Eichung der Messgeräte – Pflichten und Fristen

Wasserzähler und Wärmezähler erfassen den Verbrauch in Mietwohnungen. Aufgrund ihrer Daten ermitteln Vermieter den Verbrauch der einzelnen Mieter und berechnen anhand dessen den Kostenanteil der jeweiligen Mieter für die verbrauchsabhängigen Kosten in der Nebenkostenabrechnung. Damit diese Verbrauchserfassung fehlerfrei erfolgen kann, ist es wichtig, dass die Zähler ordnungsgemäß funktionieren und in regelmäßigen Abständen geeicht werden. Welche Vorschriften diesbezüglich existieren und welche Folgen es haben kann, wenn die Messgeräte nicht geeicht werden, erläutern wir im Folgenden.

Eichgesetz und Eichpflicht

Es existieren sowohl ein Eichgesetz als auch eine Eichordnung, welche vom Gesetzgeber erlassen wurde. Diese sollen verhindern, dass aufgrund fehlerhafter Messergebnisse Manipulationen möglich werden. Darin wird unter anderem vorgeschrieben, dass für die Zähler in Mietwohnungen eine Eichpflicht besteht. Von dieser Regelung sind Strom- und Gaszähler, aber auch Kalt-, Warmwasser- und Wärmezähler betroffen. Es obliegt in Wohnanlagen stets dem Versorger, zu prüfen, ob und wann eine Eichung notwendig wird. Messgeräte wie Heizkostenverteiler oder Warmwasserkostenverteiler fallen dagegen nicht unter die Eichpflicht. Dies liegt darin begründet, dass diese Verteiler keine physikalischen Größen erfassen, sondern stattdessen bestimmen, wie viele Anteile die einzelnen Nutzer am Gesamtverbrauch haben.

Eichfristen

Eichungen von Messgeräten sind notwendig, da sich durch den Kalk im Wasser und durch Rost Ablagerungen auftreten, welche zu fehlerhaften Messergebnissen führen. Bezüglich der Abstände schreibt das Eichgesetz eine Eichung von Kaltwasserzählern alle sechs Jahre vor, während Warmwasserzähler alle fünf Jahre geeicht werden sollen. Die Eichgültigkeit für Gaszähler beträgt sogar ganze acht Jahre.
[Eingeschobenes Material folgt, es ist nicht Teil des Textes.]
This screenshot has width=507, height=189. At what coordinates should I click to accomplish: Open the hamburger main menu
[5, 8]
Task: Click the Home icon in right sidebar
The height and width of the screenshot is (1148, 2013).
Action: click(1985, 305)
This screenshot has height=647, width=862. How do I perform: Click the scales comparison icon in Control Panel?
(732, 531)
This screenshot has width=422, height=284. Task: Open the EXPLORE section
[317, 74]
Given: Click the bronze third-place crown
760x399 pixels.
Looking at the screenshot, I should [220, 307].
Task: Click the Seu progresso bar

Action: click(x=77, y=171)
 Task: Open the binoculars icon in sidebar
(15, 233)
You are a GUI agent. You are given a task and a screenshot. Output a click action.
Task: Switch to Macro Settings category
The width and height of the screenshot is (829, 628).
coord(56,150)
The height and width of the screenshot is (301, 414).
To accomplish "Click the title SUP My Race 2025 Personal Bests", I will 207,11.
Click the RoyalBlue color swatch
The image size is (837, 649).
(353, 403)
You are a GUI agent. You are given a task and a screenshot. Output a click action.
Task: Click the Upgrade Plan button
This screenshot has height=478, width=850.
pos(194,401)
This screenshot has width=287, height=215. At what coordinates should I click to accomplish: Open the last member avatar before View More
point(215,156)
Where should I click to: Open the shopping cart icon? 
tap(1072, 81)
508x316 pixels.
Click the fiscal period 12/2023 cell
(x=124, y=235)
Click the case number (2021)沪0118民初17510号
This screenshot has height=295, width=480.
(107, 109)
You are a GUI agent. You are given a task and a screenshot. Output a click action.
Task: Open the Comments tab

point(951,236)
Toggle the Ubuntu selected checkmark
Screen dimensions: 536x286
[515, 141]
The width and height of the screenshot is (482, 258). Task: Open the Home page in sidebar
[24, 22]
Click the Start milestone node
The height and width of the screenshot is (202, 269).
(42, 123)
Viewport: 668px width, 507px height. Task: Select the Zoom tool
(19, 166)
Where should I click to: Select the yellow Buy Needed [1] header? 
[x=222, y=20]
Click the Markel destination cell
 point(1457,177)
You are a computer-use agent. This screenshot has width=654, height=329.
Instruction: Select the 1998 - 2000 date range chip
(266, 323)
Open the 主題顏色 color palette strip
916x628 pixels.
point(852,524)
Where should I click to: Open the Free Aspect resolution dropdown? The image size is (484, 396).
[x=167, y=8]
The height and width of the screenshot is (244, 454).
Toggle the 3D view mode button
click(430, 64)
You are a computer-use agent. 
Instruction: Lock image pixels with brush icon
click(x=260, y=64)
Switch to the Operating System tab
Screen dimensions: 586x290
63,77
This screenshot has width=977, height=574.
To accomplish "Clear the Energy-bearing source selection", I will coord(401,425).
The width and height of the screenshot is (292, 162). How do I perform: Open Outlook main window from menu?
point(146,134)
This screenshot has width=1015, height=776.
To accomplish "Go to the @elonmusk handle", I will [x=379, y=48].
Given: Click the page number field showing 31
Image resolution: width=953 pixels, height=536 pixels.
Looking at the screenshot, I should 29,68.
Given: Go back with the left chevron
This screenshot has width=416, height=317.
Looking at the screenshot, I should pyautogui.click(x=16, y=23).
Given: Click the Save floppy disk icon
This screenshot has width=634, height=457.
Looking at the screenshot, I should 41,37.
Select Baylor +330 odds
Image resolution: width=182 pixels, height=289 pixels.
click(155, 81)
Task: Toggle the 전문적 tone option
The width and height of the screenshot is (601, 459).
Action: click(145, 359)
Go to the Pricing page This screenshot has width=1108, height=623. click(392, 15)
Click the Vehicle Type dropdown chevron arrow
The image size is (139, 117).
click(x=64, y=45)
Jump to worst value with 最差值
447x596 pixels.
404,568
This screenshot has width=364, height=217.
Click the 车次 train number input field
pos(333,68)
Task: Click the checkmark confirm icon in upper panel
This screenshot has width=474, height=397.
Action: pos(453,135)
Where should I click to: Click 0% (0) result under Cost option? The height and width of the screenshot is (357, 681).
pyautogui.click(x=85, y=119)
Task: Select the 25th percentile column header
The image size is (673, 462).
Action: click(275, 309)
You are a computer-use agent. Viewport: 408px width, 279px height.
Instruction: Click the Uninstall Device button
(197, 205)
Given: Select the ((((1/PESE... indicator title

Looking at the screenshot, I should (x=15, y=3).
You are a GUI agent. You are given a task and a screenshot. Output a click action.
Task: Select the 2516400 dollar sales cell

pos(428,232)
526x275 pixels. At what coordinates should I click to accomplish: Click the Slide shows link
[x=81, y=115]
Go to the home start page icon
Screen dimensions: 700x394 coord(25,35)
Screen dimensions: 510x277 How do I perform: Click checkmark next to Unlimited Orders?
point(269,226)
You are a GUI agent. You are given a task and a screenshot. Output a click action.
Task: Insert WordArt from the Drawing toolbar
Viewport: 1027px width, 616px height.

Umlagefähigkeit der Eichkosten

Trotz des Umstands, dass Eichungen nicht jedes Jahr anfallen, darf der Vermieter die Kosten für selbige auf die Mieter umlegen, sofern dies im Mietvertrag vereinbart ist. Dabei kann der Vermieter die Kosten in dem Jahr abrechnen, in dem diese anfallen oder diese auf mehrere Jahre aufteilen. Alternativ zur Eichung besteht für den Vermieter auch die Möglichkeit, den betroffenen Zähler nach Ablauf der Eichfrist austauschen zu lassen. Auch diese Kosten kann er über die Nebenkosten vom Mieter tragen lassen. Oftmals sind die Kosten für ein neues Messgerät günstiger als die Nacheichung des alten. Handelt es sich allerdings um eine Neuanschaffung oder den Austausch eines kaputten Geräts, so gelten diese Kosten nicht als umlegbare Betriebskosten.

Versäumen der Eichfrist

Wenn Vermieter oder Versorger die vorgegebenen Fristen zur Eichung nicht einhalten, drohen ihnen Bußgelder, welche von den jeweiligen Bundesländern festgesetzt werden. Des Weiteren können Mieter, deren Verbrauch mit ungeeichten Messgeräten erfasst worden ist, das Kürzungsrecht laut Heizkostenverordnung in Anspruch nehmen und 15 % von den berechneten Kosten für die Warmwasserversorgung abziehen. Jedoch ist hierbei Vorsicht geboten. So kann die Betriebskostenabrechnung auch bei nicht geeichten Zählern voll anerkannt werden, wenn der Vermieter nachweisen kann, dass der korrekte Verbrauch erfasst wurde. Der Umstand, dass die Eichfrist verpasst wurde, kommt in diesem Fall keinem Verwendungsverbot gleich.